## DESCRIPTION OF THE TASK
Once the line with "Task: Expand the Active" is found, return it along with every line after it, exactly, through the end of the material.

## RECORDED DATA
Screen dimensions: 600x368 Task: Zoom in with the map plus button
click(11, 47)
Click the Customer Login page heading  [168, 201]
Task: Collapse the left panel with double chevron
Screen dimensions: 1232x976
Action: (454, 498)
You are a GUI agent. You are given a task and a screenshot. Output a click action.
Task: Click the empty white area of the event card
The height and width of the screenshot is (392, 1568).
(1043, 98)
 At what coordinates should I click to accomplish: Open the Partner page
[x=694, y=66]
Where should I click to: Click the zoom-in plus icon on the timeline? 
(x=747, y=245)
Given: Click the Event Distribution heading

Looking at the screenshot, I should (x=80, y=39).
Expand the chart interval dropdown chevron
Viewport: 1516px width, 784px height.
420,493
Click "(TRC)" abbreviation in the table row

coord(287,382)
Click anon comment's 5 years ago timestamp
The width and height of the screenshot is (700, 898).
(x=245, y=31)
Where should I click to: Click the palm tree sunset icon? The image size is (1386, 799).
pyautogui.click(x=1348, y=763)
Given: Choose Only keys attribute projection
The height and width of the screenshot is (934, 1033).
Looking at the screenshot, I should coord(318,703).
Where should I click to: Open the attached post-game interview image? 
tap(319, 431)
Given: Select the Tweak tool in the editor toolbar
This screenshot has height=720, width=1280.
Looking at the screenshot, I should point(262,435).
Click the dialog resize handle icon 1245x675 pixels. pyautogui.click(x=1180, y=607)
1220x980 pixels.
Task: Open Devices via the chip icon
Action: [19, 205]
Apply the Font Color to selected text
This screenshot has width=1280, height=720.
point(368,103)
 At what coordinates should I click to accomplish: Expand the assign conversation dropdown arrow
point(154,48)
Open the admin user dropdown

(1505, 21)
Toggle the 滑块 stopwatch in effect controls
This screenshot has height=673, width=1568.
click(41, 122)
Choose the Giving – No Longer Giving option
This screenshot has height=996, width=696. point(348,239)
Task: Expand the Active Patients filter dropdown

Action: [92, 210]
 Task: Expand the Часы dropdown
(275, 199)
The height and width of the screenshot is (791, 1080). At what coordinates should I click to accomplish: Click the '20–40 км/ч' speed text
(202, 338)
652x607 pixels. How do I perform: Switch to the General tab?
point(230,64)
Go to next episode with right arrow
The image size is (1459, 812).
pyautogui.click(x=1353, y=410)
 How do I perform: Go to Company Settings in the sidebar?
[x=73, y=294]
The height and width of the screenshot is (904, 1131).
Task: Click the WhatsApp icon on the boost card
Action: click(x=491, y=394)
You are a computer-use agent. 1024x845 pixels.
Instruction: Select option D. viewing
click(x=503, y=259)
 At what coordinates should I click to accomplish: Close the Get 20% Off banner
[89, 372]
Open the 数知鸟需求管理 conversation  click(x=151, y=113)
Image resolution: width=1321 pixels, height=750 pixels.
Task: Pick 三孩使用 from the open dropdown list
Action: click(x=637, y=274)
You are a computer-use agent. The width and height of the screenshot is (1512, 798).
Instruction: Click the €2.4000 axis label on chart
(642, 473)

## TASK OUTPUT
Task: Expand the Active Patients filter dropdown

Action: [92, 210]
 Task: Expand the Часы dropdown
(275, 199)
The height and width of the screenshot is (791, 1080). At what coordinates should I click to accomplish: Click the '20–40 км/ч' speed text
(202, 338)
652x607 pixels. How do I perform: Switch to the General tab?
point(230,64)
Go to next episode with right arrow
The image size is (1459, 812).
pyautogui.click(x=1353, y=410)
 How do I perform: Go to Company Settings in the sidebar?
[x=73, y=294]
The height and width of the screenshot is (904, 1131).
Task: Click the WhatsApp icon on the boost card
Action: click(x=491, y=394)
You are a computer-use agent. 1024x845 pixels.
Instruction: Select option D. viewing
click(x=503, y=259)
 At what coordinates should I click to accomplish: Close the Get 20% Off banner
[89, 372]
Open the 数知鸟需求管理 conversation  click(x=151, y=113)
Image resolution: width=1321 pixels, height=750 pixels.
Task: Pick 三孩使用 from the open dropdown list
Action: click(x=637, y=274)
You are a computer-use agent. The width and height of the screenshot is (1512, 798).
Instruction: Click the €2.4000 axis label on chart
(642, 473)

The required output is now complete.